# Final Project

## Framing

**Introduction**: describe your dataset, and why you're interested in it

The dataset I will use for this study is a list of titles from a self-media company in China. More than ten thousand titles were retrieved online as well as the draft categories of these titles. 
I am interested in it because this company is the largest self-media source in China, mainly publishing pregnancy and early child-rearing short articles. Thus, through clustering these titles, I want to explore the most discussed topics in this area and validate the draft categories designed by the company.

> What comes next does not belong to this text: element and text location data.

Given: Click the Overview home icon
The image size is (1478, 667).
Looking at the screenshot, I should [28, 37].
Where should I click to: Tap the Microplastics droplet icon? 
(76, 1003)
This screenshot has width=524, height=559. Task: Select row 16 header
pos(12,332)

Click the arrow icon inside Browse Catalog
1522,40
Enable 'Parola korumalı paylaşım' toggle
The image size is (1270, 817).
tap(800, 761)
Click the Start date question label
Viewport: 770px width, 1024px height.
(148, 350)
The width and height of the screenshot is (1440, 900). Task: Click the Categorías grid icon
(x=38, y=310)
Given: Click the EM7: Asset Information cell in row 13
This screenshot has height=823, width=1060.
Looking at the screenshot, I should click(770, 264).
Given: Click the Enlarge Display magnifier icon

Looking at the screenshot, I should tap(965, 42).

**Research question(s)**: describe the overall research question of your project

What are the most discussed topics about pregnancy and early child-rearing through clustering the titles of article?

Can the clusters of titles validate the categorizations of the topics designed by the self-media company?

**Hypotheses**:
    * Describe 2-3 hypotheses that you're planning to test with your dataset
    * Each hypoteses should be based on academic research (cite a paper) and/or background knowledge that you have about the dataset if you've collected it yourself (e.g., if you've conducted interviews)
    * Each hypotheses should be formulated as an affirmation (and not a question)
    * You can also describe alternative hypotheses, if you think that your results could go either way (but again, have a rationale as for why)
    
    The clusters can reflect the most discussed topics.
    The clusters can validate the categorization, but more data is needed, such as the content of each article, in order to accurately validate the categorization.

**Results**:
    * how are you planning to test each hypothesis? What models are you thinking of using?
    * what are the best results you can hope for? Is that interesting / relevant for other researchers?
    * what are implications of your potential findings for practioners?
    
    K-means and DBScan will be the primary methods I will use in this study.
    The best results may be the correct validation of the categorization. More interestingly, if the clusters can reflect the frequency of each category, I can conclude that which category occurs the most.
    Consequently, the frequency of each category can be reported to the company so that they can write more articles that both interest parents and did not mention frequently.

**Threads**
    * Describe issues that might arise during the analyses above
    * Come up with backup plans in case you run into theses issues
    

## Data Exploration

Describe your raw data below; provide definition / explanations for the measures you're using

## Data Cleaning

Clean you data in this section, and make sure it's ready to be analyzed for next week!

In [None]:
# Preview of all functions

#Import data
documents = import_data(Content.txt)

# Create a dataframe that is exact same as the txt
df = create_dataframe(documents)

# Clean the dataframe and create a list of titles ready to be used
wordlists = clean_data_create_wordlists(df)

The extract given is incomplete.